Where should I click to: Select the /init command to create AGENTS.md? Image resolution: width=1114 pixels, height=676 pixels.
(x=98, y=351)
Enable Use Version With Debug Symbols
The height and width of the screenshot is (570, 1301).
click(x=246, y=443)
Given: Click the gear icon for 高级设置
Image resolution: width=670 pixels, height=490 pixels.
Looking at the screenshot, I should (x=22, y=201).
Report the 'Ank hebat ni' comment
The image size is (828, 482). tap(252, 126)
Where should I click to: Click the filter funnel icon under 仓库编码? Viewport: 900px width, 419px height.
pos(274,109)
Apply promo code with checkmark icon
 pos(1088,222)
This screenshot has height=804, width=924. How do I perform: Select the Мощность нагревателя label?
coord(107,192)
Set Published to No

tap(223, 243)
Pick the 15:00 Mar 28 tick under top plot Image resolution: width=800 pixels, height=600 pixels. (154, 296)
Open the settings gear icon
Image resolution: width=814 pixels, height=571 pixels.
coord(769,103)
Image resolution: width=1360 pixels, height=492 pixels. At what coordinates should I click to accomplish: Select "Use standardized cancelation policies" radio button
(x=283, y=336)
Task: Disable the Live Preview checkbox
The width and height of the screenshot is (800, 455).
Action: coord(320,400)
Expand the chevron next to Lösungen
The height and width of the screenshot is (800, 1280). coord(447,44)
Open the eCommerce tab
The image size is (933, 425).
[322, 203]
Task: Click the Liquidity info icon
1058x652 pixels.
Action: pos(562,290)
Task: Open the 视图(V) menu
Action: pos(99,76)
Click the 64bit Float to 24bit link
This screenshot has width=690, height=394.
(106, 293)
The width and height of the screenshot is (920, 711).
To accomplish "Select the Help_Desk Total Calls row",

Your instructions:
Restate precisely, and with nothing added, the lines from the one with "Task: Click the Liquidity info icon" through the final line of the material.

Response area:
Task: Click the Liquidity info icon
1058x652 pixels.
Action: pos(562,290)
Task: Open the 视图(V) menu
Action: pos(99,76)
Click the 64bit Float to 24bit link
This screenshot has width=690, height=394.
(106, 293)
The width and height of the screenshot is (920, 711).
To accomplish "Select the Help_Desk Total Calls row",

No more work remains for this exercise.